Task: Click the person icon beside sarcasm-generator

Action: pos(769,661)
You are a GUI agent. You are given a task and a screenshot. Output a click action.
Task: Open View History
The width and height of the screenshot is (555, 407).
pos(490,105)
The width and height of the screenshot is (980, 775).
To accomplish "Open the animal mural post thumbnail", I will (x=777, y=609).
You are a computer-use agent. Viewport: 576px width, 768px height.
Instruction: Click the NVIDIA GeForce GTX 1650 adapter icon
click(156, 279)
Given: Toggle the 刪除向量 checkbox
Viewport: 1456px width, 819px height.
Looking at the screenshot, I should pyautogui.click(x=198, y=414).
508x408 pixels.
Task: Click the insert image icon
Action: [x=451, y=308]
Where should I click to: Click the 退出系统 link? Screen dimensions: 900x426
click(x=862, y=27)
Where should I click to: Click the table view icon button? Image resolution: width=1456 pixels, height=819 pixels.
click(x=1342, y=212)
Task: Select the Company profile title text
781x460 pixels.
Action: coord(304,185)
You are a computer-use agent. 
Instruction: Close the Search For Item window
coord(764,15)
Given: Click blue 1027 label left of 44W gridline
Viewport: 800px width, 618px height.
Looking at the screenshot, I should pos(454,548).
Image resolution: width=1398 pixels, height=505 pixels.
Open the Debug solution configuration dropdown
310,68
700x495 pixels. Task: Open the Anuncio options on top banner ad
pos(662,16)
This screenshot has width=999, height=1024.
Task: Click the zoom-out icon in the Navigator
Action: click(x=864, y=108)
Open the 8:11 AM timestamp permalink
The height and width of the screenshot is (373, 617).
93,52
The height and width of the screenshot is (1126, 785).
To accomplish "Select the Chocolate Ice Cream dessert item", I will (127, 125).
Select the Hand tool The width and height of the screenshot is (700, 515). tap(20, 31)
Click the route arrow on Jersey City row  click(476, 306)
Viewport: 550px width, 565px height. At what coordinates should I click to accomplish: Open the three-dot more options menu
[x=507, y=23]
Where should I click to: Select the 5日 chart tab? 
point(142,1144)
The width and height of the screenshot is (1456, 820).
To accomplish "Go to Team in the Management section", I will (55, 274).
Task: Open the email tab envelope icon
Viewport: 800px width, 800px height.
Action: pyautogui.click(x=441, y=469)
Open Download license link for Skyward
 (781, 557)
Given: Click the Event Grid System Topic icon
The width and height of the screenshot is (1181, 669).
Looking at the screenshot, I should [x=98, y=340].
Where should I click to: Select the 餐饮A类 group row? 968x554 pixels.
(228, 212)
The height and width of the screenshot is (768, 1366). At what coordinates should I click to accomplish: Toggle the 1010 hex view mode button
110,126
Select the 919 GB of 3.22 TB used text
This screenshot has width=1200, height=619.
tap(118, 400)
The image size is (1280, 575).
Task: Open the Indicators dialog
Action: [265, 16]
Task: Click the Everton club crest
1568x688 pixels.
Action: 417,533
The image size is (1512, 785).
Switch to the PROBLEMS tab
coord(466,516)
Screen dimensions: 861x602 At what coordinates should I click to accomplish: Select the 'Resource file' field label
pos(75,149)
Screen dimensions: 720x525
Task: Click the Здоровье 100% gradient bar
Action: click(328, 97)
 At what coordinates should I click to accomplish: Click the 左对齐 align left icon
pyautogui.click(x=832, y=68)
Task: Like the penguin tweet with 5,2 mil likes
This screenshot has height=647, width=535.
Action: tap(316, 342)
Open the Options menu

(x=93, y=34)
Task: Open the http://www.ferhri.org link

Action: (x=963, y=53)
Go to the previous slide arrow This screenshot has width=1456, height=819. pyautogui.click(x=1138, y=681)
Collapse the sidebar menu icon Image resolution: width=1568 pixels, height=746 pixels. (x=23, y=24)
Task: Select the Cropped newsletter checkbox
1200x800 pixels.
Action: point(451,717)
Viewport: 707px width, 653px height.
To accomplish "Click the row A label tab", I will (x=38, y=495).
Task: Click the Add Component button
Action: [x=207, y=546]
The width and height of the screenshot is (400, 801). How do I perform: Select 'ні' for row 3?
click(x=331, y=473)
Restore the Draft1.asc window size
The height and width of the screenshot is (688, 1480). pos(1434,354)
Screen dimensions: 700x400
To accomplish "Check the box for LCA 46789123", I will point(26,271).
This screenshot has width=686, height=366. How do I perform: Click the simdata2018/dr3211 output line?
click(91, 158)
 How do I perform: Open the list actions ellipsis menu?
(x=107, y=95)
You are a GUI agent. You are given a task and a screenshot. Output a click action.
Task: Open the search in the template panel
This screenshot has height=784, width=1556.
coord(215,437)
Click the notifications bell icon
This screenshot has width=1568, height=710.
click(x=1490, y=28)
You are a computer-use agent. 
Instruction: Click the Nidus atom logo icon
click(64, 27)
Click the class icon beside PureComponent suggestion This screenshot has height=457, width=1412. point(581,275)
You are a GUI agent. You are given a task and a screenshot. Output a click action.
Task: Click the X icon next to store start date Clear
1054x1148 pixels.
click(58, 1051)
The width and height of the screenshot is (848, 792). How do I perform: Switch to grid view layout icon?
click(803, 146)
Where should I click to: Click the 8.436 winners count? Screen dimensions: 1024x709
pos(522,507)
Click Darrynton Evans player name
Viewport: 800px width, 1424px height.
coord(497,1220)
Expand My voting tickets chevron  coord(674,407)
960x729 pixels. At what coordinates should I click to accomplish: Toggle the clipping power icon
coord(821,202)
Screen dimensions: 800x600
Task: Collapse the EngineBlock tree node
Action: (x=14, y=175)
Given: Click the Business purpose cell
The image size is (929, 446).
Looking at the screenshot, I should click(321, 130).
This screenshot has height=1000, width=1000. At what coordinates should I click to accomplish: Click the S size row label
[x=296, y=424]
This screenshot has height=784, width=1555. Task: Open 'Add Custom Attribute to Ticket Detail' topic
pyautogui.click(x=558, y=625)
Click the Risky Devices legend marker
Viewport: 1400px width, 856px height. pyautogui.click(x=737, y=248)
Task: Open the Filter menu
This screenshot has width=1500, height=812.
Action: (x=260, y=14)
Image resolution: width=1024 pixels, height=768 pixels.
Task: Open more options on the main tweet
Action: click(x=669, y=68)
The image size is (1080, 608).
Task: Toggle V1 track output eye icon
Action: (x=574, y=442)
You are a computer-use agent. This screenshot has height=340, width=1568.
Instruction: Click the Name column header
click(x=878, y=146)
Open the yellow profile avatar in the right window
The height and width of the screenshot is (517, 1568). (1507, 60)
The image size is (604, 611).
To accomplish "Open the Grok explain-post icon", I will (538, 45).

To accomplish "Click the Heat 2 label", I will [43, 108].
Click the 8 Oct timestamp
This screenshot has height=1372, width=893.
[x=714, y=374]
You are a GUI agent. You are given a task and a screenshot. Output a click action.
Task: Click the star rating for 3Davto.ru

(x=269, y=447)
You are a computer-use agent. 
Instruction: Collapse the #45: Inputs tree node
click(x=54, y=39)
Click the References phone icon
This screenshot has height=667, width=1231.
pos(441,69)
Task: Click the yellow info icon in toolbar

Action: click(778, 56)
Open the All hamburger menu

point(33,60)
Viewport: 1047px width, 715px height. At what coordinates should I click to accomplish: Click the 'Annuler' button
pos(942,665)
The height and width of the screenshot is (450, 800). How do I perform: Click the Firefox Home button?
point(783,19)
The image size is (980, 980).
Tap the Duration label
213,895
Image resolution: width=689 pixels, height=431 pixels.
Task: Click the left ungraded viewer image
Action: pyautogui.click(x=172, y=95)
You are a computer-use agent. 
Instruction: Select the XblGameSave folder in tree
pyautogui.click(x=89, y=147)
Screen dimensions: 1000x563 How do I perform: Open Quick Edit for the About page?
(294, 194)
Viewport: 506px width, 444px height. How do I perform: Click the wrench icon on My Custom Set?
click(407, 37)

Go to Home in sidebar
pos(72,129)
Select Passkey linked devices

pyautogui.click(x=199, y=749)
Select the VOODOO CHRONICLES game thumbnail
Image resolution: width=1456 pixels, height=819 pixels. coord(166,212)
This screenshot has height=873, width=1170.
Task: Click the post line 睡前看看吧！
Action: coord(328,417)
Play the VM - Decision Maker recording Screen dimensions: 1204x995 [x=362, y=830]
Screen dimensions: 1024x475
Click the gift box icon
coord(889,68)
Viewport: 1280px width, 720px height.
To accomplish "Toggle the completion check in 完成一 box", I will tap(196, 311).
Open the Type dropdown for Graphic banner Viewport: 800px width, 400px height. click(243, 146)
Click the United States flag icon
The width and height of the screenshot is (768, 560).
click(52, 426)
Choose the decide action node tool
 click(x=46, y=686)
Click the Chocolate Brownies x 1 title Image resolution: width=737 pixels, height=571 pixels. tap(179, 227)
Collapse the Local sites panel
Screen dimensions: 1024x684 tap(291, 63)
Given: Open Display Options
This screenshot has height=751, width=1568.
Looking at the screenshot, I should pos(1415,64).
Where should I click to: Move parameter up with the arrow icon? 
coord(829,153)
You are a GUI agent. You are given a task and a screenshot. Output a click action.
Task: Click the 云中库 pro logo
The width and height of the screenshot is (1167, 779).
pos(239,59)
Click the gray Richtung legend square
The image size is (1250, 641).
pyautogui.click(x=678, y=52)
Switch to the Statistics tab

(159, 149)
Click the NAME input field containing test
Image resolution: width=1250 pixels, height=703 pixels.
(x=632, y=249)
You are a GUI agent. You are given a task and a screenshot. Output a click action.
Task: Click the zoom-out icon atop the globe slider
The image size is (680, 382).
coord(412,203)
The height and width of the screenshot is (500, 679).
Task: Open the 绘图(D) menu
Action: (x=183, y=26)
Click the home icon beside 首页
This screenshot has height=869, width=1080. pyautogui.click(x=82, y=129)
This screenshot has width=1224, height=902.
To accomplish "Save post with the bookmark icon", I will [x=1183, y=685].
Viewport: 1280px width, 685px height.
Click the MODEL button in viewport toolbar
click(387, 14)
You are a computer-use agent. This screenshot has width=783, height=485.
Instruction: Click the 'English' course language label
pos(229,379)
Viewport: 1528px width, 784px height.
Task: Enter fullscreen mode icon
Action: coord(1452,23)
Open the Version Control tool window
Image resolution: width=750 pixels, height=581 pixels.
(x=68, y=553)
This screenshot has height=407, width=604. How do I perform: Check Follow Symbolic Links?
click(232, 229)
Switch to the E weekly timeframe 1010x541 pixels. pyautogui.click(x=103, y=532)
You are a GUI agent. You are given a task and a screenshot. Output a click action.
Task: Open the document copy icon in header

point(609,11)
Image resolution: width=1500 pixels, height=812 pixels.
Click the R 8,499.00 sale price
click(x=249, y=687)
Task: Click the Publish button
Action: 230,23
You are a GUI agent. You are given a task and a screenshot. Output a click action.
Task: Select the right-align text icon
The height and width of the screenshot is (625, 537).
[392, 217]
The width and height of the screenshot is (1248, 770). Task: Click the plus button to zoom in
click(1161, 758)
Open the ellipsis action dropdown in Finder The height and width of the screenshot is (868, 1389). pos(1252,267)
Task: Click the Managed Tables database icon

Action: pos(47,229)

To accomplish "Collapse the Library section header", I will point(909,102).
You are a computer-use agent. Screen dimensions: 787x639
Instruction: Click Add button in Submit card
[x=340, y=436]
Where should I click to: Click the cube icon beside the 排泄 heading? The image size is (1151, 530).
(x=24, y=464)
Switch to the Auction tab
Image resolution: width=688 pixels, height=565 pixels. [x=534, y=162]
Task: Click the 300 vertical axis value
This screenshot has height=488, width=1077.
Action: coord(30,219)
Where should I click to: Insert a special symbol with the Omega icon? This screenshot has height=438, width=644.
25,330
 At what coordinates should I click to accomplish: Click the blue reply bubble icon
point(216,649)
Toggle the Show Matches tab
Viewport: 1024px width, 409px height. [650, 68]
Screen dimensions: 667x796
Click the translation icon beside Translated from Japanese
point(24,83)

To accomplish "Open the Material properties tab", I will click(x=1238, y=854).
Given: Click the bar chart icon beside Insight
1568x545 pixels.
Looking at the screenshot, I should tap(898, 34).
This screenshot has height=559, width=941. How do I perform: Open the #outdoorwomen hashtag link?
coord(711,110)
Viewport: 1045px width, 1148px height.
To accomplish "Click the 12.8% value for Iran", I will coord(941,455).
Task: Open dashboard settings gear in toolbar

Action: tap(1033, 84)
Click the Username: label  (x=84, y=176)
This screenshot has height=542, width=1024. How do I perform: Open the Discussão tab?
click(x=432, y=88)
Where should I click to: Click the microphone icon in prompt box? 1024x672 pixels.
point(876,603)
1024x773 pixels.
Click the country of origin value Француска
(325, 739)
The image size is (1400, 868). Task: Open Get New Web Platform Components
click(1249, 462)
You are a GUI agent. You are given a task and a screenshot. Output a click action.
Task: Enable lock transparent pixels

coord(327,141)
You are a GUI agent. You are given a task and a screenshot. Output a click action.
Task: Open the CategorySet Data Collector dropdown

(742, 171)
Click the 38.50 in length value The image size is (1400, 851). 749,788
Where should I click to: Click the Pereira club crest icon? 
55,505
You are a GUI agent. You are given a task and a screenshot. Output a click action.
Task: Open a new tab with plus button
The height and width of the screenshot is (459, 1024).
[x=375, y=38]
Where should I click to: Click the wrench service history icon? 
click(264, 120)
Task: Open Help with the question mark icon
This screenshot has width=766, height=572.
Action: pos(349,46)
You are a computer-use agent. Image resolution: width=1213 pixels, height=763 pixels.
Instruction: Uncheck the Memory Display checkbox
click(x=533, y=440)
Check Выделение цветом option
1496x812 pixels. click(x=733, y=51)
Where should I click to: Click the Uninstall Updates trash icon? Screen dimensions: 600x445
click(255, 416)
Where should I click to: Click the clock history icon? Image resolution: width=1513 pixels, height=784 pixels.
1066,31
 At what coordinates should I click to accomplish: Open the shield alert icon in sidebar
####
What the exercise asks: Copy out the lines of the items starting with the line that contains "Go to Home in sidebar" and going on through the line that contains "coord(889,68)", and give only those lines.

Solution below:
Go to Home in sidebar
pos(72,129)
Select Passkey linked devices

pyautogui.click(x=199, y=749)
Select the VOODOO CHRONICLES game thumbnail
Image resolution: width=1456 pixels, height=819 pixels. coord(166,212)
This screenshot has height=873, width=1170.
Task: Click the post line 睡前看看吧！
Action: coord(328,417)
Play the VM - Decision Maker recording Screen dimensions: 1204x995 [x=362, y=830]
Screen dimensions: 1024x475
Click the gift box icon
coord(889,68)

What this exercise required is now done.